If an exception is thrown, nothing will be written to the output string.
Otherwise, the flags
argument and the valid()
function work in much the
same way as for UtfIterator
.
using
Utf8Writer
= UtfWriter<char>
using
Utf16Writer
= UtfWriter<char16_t>
using
Utf32Writer
= UtfWriter<char32_t>
using
WcharWriter
= UtfWriter<wchar_t>
Convenience aliases for specific iterators.
template <typename C> UtfWriter<C>
utf_writer
(basic_string<C>& dst, uint32_t flags = 0) noexcept
Returns an encoding iterator writing to the given destination string.
template <typename C1, typename C2> void
recode
(const basic_string<C1>& src, basic_string<C2>& dst, uint32_t flags = 0)
template <typename C1, typename C2> void
recode
(const basic_string<C1>& src, size_t offset, basic_string<C2>& dst, uint32_t flags = 0)
template <typename C1, typename C2> void
recode
(const C1* src, size_t count, basic_string<C2>& dst, uint32_t flags = 0)
template <typename C2, typename C1> basic_string<C2>
recode
(const basic_string<C1>& src, uint32_t flags = 0)
template <typename C2, typename C1> basic_string<C2>
recode
(const basic_string<C1>& src, size_t offset, int on_error)
Encoding conversion functions. These convert from one UTF encoding to another;
as usual, the encoding forms are determined by the size of the input (C1
)
and output (C2
) code units. The input string can be supplied as a string
object (with an optional starting offset), or a code unit pointer and length
(a null pointer is treated as an empty string).

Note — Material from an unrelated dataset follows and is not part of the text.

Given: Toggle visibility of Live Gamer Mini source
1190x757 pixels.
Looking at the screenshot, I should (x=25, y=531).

The last two versions return the converted string instead of writing it to a destination string passed by reference; in this case the output code unit type must be supplied explicitly as a template argument.
The flags
argument has its usual meaning. If the destination string was
supplied by reference, after an exception is thrown the destination string
will contain the successfully converted part of the string before the error.

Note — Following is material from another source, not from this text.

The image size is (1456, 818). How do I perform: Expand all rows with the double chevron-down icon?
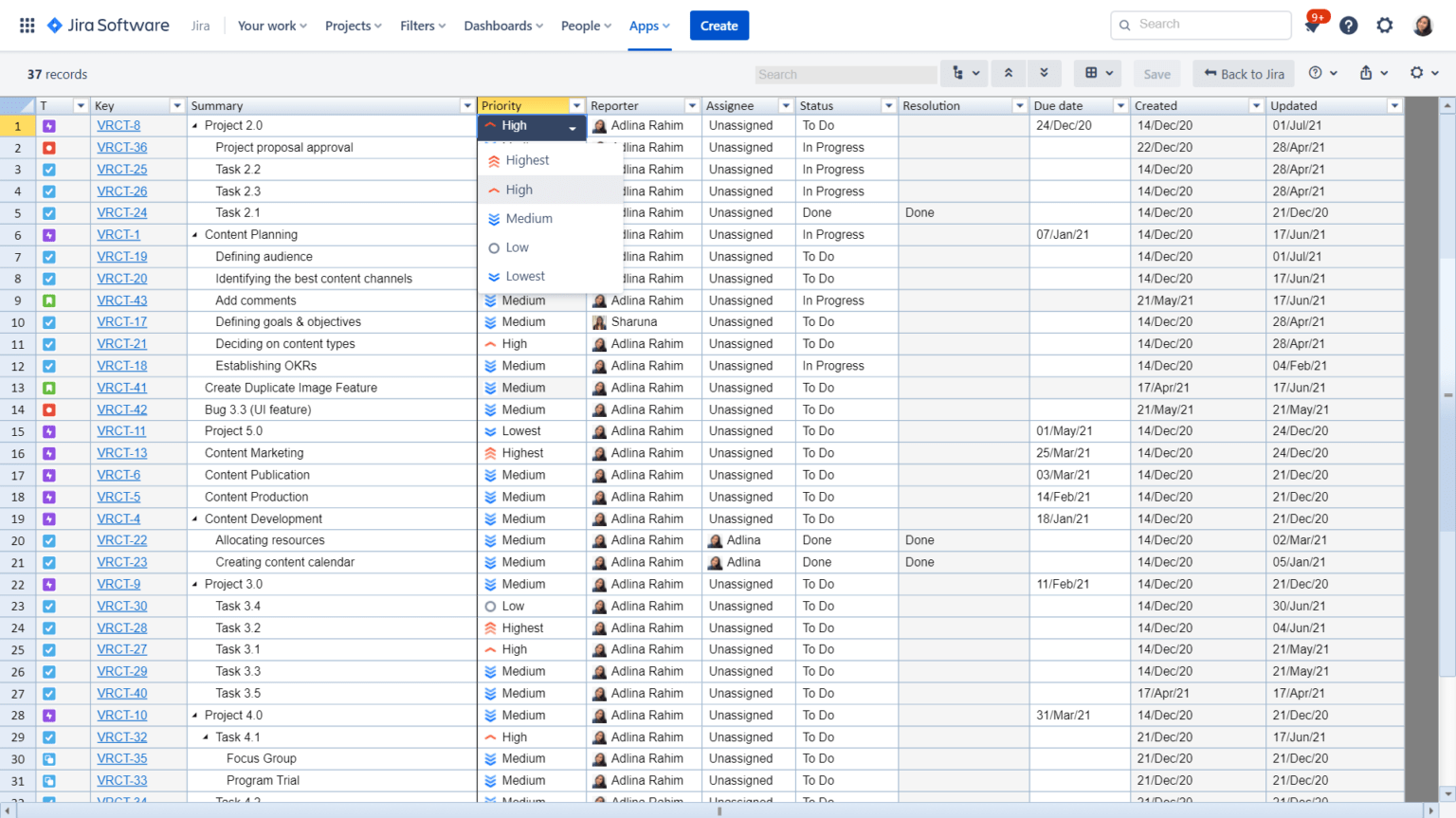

template <typename C> u8string
to_utf8
(const basic_string<C>& src, uint32_t flags = 0)
template <typename C> u16string
to_utf16
(const basic_string<C>& src, uint32_t flags = 0)
template <typename C> u32string
to_utf32
(const basic_string<C>& src, uint32_t flags = 0)

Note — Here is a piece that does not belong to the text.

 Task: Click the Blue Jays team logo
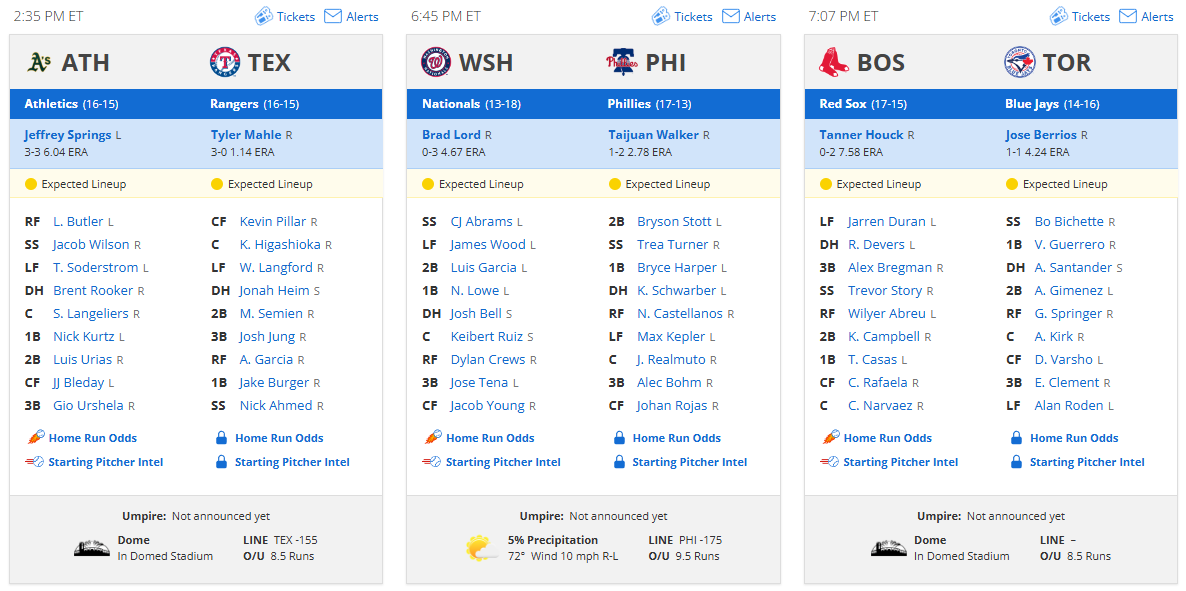tap(1020, 63)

template <typename C> wstring
to_wstring
(const basic_string<C>& src, uint32_t flags = 0)
template <typename C> NativeString
to_native
(const basic_string<C>& src, uint32_t flags = 0)
These are just shorthand for the corresponding invocation of recode()
.
template <typename C> void
sanitize
(basic_string<C>& str)
This ensures that the string is a valid UTF encoding, by replacing any invalid
data with the U+FFFD
replacement character.
template <typename C> bool
valid_string
(const basic_string<C>& str)
template <typename C> void
check_string
(const basic_string<C>& str)
These check for valid encoding. If the string contains invalid UTF,
valid_string()
returns false
, while check_string()
throws
EncodingError
.
template <typename C> size_t
valid_count
(const basic_string<C>& str) noexcept
Finds the position of the first invalid UTF encoding in a string. The return
value is the offset (in code units) to the first invalid code unit, or npos
if no invalid encoding is found.